__PROMPT__.
The entries follow. Copy every line in which "computer" appears.

Collected data
-----

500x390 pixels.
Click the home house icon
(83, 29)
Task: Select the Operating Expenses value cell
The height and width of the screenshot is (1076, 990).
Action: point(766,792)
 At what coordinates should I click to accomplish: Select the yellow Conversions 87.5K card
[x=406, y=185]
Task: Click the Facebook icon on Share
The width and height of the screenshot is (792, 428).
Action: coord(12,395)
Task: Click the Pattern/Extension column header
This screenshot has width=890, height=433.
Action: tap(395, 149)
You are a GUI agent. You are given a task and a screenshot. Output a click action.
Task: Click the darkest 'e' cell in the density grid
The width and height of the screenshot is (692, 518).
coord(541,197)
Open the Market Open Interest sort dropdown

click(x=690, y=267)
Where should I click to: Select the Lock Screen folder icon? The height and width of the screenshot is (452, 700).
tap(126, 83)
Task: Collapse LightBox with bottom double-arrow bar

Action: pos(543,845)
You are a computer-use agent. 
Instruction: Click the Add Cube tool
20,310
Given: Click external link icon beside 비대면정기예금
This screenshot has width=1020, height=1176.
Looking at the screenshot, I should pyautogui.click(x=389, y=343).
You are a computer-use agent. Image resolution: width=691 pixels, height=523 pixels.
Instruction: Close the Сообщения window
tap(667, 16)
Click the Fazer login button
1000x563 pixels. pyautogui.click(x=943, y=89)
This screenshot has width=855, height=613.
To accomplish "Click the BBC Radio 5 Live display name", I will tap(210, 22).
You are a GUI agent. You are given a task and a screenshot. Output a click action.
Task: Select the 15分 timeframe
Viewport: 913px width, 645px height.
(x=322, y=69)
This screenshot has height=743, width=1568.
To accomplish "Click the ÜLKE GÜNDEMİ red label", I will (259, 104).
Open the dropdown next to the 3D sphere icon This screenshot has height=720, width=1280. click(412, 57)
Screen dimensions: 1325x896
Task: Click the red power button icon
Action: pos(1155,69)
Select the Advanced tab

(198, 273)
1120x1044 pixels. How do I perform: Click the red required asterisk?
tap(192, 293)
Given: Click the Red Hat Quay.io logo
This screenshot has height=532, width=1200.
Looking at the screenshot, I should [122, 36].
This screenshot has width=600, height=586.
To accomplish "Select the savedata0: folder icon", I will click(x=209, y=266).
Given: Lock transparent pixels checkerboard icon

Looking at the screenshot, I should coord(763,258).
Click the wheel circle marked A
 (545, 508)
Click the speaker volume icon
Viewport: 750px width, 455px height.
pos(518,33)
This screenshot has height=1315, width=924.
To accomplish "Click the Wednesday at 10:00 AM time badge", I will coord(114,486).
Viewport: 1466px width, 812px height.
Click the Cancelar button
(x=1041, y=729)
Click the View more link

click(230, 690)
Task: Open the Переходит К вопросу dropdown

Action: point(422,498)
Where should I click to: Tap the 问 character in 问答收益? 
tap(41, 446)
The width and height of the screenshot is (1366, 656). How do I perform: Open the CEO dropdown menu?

-----

__RESULT OF THE TASK__.
You are a computer-use agent. 
You are a computer-use agent. Image resolution: width=691 pixels, height=523 pixels.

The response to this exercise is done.